Requirement |
Output the lines below exactly, please, from the first line until the line with "Task: Click the black", counting both.

*** Available data ***

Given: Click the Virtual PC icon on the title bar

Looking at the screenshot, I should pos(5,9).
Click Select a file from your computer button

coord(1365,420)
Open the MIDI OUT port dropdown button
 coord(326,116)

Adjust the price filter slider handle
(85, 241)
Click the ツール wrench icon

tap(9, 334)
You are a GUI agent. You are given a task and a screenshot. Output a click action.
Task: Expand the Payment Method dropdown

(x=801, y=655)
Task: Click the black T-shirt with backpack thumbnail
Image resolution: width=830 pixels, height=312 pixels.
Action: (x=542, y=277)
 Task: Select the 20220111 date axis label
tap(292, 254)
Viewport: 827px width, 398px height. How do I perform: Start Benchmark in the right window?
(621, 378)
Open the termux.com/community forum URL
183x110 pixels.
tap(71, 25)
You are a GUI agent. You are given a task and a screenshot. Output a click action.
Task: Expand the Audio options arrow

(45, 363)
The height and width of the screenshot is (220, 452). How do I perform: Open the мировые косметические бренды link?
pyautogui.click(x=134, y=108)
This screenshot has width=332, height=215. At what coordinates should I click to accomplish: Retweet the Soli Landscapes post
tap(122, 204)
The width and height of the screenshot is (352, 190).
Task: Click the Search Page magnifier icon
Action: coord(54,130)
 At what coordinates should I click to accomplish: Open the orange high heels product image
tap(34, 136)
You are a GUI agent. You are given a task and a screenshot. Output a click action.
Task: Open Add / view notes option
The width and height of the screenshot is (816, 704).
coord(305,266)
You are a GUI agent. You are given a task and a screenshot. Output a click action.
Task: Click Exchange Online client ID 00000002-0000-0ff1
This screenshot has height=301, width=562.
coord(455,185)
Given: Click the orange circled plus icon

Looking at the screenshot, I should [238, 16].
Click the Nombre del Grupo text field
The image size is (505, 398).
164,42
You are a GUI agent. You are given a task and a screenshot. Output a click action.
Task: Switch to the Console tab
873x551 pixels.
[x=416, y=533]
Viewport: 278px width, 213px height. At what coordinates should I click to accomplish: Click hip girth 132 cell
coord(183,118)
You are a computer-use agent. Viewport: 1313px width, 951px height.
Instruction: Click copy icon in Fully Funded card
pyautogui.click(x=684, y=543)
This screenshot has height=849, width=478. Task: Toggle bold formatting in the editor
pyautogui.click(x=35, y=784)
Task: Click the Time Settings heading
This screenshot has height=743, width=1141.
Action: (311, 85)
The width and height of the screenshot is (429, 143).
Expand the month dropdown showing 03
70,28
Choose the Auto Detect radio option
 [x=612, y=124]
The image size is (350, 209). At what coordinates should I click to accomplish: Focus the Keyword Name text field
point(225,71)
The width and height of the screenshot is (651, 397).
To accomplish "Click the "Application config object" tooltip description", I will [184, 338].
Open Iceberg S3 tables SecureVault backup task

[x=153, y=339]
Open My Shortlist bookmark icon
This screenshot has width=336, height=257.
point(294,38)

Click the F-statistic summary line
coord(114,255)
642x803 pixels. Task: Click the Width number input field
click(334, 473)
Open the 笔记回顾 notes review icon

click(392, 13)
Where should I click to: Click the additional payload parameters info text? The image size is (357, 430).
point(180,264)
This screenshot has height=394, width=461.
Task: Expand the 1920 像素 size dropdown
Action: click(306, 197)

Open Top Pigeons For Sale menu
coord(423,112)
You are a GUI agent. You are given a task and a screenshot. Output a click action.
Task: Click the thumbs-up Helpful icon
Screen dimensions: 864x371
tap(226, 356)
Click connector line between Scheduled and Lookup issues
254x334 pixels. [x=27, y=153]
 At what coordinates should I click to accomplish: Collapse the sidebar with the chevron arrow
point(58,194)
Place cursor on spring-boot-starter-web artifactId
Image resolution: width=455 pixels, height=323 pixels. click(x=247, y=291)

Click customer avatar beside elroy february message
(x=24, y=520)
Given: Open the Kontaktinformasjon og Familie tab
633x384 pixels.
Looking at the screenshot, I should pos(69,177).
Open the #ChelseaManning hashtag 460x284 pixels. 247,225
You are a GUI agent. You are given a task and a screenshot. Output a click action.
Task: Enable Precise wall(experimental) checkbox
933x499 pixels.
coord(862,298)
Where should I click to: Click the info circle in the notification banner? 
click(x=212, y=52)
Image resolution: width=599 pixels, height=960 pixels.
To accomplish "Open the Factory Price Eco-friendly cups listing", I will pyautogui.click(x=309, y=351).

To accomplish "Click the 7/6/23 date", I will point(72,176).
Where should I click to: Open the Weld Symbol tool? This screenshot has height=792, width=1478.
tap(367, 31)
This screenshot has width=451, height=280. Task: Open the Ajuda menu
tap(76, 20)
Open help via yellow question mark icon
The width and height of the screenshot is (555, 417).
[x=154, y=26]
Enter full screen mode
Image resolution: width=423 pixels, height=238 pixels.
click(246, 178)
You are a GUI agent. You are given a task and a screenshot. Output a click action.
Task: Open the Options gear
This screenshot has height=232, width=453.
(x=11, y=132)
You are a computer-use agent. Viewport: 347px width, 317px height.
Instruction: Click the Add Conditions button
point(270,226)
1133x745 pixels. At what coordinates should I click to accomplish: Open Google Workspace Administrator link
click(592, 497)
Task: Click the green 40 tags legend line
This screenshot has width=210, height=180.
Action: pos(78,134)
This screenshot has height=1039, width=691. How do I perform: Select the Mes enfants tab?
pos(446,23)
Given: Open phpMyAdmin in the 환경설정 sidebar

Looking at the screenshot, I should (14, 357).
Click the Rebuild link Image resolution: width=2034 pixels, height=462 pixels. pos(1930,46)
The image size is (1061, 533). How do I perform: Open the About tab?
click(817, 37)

*** End of Available data ***

Exercise answer |
Given: Click the Virtual PC icon on the title bar

Looking at the screenshot, I should pos(5,9).
Click Select a file from your computer button

coord(1365,420)
Open the MIDI OUT port dropdown button
 coord(326,116)

Adjust the price filter slider handle
(85, 241)
Click the ツール wrench icon

tap(9, 334)
You are a GUI agent. You are given a task and a screenshot. Output a click action.
Task: Expand the Payment Method dropdown

(x=801, y=655)
Task: Click the black T-shirt with backpack thumbnail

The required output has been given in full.